Les Afriques
- Type: Weekly newspaper
- Format: Tabloid
- Owner: Les Afriques Editions et Communication SA
- Publisher: Dominique Flaux
- Editor: Adama Wade, Chérif Elvalide Seye
- Founded: 2007; 19 years ago
- Language: French
- Headquarters: Carouge, Geneva
- Country: Switzerland
- Price: FCFA 1500 Afrique CFA €1,9 Belgique, Luxembourg, France, Suisse $ CAD 3,3 Canada
- Website: www.lesafriques.com

= Les Afriques =

Swiss newspaper

Les Afriques is a weekly economical and financial African newspaper. In 2007, it claimed to be the first Pan-African financial newspaper. It is published weekly and is available in almost all French-speaking countries.

== History ==
The newspaper started its publication in July 2007. Its launch was announced on the French-language TV Journal de Léman bleu and on several specialised African websites.

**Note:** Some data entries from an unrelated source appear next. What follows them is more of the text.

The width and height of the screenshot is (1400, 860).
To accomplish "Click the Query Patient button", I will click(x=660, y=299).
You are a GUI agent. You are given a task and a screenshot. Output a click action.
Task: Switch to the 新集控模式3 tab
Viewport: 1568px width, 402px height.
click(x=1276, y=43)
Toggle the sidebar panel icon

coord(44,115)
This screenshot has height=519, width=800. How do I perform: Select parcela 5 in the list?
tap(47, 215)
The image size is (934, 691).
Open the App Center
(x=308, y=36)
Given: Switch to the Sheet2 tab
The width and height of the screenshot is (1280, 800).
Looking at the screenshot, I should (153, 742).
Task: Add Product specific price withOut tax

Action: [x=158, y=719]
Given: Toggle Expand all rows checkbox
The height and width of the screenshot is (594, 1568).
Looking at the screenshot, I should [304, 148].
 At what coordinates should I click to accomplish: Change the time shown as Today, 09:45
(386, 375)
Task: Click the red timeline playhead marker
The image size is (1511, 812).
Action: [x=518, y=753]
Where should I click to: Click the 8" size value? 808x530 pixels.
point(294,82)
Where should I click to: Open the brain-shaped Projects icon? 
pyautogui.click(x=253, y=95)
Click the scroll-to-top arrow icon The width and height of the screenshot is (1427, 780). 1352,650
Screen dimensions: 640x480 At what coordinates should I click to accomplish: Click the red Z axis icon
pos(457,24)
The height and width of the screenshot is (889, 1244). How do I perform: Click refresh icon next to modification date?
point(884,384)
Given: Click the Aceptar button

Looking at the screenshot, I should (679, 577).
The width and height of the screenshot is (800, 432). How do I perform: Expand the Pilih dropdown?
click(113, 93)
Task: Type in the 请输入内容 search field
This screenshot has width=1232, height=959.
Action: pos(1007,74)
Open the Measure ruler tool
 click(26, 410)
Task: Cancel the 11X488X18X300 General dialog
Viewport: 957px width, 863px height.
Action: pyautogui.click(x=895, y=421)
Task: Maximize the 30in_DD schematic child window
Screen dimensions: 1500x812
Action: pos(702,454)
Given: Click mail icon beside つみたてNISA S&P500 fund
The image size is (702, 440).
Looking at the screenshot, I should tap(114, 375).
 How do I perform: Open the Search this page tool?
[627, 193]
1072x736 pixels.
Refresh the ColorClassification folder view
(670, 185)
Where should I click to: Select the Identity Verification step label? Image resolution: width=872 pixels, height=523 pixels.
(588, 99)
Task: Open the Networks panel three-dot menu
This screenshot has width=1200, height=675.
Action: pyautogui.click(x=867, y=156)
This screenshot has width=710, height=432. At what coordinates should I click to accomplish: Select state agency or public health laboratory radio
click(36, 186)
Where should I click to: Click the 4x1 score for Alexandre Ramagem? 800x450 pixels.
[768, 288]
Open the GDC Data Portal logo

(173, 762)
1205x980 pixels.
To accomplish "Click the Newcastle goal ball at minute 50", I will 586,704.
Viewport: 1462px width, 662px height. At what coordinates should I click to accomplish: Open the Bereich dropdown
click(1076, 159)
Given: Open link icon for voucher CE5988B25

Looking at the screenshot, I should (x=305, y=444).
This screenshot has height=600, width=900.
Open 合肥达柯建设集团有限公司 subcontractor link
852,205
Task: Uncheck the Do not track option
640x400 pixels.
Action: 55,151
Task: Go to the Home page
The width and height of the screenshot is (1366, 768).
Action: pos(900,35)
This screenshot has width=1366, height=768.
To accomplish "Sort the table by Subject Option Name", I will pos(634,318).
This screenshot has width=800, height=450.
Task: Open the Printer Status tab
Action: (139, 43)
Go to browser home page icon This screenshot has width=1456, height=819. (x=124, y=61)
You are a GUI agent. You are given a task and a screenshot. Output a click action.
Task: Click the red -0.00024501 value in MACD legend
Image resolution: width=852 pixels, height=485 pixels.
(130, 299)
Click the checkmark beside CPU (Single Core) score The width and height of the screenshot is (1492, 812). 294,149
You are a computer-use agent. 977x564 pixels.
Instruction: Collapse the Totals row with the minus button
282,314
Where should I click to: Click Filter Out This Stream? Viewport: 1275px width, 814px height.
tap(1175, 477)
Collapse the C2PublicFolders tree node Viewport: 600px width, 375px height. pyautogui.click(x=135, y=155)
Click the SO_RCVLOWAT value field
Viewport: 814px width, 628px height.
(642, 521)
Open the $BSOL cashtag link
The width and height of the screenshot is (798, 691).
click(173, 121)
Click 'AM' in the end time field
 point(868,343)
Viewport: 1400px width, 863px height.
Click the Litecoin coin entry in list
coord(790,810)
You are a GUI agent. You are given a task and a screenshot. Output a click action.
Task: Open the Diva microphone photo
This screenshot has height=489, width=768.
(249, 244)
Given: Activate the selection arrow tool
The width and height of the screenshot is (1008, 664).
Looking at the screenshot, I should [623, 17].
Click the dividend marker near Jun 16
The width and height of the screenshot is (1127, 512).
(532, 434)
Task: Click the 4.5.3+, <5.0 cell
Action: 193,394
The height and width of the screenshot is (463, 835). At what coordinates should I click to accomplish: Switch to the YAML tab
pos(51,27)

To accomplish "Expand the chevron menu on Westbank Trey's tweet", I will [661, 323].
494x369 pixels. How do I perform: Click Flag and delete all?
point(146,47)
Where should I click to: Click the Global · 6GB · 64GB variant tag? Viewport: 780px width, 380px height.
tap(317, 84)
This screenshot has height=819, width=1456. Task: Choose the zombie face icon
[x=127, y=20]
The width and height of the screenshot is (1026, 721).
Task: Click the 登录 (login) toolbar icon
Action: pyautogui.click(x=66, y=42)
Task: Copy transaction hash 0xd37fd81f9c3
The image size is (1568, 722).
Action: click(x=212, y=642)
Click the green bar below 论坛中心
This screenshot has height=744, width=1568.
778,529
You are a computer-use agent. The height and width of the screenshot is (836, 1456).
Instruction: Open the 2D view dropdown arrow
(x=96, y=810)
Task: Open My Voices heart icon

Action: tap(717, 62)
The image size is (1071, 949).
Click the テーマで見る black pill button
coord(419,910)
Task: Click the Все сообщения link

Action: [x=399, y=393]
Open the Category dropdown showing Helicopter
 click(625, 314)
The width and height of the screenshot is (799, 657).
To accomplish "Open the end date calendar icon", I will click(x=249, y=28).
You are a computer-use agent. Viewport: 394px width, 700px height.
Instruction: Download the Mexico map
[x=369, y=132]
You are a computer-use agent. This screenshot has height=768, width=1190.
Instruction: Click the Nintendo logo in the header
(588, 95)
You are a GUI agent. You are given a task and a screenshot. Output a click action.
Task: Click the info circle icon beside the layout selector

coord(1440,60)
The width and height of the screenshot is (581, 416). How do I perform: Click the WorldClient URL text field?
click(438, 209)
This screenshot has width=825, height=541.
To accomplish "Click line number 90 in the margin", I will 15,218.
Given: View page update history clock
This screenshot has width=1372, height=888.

After a first journal and a necessary period of adaptation using a franchise system, the journal Les Afriques launched local editions for Morocco, Senegal and Cameroon.

== Objectives ==
In order to balance the views of the "old continent", the journalists are based in Africa (Morocco, Senegal and Algeria) and are highly respected in the African financial community.

== Journalists ==
=== Adama Wade, Morocco ===
Adama Wade, a Mauritanian national, established in Casablanca for at least thirteen years. He has flourished as a journalist in the Economic and Financial sections in the Moroccan press.

=== Chérif Elvalide Seye, Senegal ===
He was a special advisor to the communication for president Abdoulaye Wade 2000–2002, and he has created or managed various media entities in his country. Chérif Seye died on June 18, 2012, in Nairobi, Kenya.